### TASK REQUIREMENTS
Copy the lines of the records below exactly, from the line with "Expand the right Insatsflex ±15 min dropdown" up to and including the line with "Viewport: 1101px width, 621px height. 925,454".

Dataset entries

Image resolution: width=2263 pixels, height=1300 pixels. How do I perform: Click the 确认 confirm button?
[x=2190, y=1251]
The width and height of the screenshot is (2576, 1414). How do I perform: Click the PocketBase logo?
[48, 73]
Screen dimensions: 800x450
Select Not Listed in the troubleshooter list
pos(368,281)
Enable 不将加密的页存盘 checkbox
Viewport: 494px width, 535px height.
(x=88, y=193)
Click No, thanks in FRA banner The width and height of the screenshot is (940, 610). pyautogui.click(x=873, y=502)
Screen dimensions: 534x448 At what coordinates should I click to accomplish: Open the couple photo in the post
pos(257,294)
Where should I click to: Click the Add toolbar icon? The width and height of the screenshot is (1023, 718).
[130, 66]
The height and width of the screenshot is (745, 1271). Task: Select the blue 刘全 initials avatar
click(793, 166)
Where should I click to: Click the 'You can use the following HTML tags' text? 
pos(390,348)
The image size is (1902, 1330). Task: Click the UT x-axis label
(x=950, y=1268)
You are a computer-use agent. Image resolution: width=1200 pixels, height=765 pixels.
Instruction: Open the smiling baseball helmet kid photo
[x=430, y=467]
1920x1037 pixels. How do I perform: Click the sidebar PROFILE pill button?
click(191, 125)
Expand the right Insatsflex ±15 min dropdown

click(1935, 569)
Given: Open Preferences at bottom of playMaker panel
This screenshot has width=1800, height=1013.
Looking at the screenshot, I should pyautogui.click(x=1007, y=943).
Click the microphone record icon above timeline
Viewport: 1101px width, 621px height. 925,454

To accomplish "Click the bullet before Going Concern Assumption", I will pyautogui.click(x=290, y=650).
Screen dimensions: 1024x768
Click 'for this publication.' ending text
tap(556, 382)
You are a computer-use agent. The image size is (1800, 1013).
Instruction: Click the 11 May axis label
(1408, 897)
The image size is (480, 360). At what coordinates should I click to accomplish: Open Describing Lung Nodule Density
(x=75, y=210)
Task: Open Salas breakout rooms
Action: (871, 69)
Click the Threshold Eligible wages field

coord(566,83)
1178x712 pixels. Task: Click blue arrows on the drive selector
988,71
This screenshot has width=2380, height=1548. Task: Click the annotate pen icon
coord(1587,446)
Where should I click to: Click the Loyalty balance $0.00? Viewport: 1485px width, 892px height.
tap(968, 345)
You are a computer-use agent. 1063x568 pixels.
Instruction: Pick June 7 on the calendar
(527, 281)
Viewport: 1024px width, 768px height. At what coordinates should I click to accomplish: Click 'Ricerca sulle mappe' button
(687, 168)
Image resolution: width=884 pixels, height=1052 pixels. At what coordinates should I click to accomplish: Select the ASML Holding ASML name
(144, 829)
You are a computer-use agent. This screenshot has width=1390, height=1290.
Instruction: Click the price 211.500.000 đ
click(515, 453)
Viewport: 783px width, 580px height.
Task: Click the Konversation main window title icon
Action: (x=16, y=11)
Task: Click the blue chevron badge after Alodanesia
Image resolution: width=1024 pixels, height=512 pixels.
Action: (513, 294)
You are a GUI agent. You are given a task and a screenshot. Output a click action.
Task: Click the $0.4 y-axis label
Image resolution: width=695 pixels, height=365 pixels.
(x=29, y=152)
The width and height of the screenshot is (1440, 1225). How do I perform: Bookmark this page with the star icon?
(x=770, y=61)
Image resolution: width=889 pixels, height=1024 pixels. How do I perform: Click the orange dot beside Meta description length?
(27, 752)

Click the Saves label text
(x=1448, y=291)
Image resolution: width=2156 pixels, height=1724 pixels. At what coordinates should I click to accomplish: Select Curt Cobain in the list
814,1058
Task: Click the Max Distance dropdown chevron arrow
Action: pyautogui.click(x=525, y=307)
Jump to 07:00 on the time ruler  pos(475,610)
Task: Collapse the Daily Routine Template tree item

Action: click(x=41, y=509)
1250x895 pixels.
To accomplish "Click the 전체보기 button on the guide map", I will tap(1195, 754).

### TASK ANSWER
Expand the right Insatsflex ±15 min dropdown

click(1935, 569)
Given: Open Preferences at bottom of playMaker panel
This screenshot has width=1800, height=1013.
Looking at the screenshot, I should pyautogui.click(x=1007, y=943).
Click the microphone record icon above timeline
Viewport: 1101px width, 621px height. 925,454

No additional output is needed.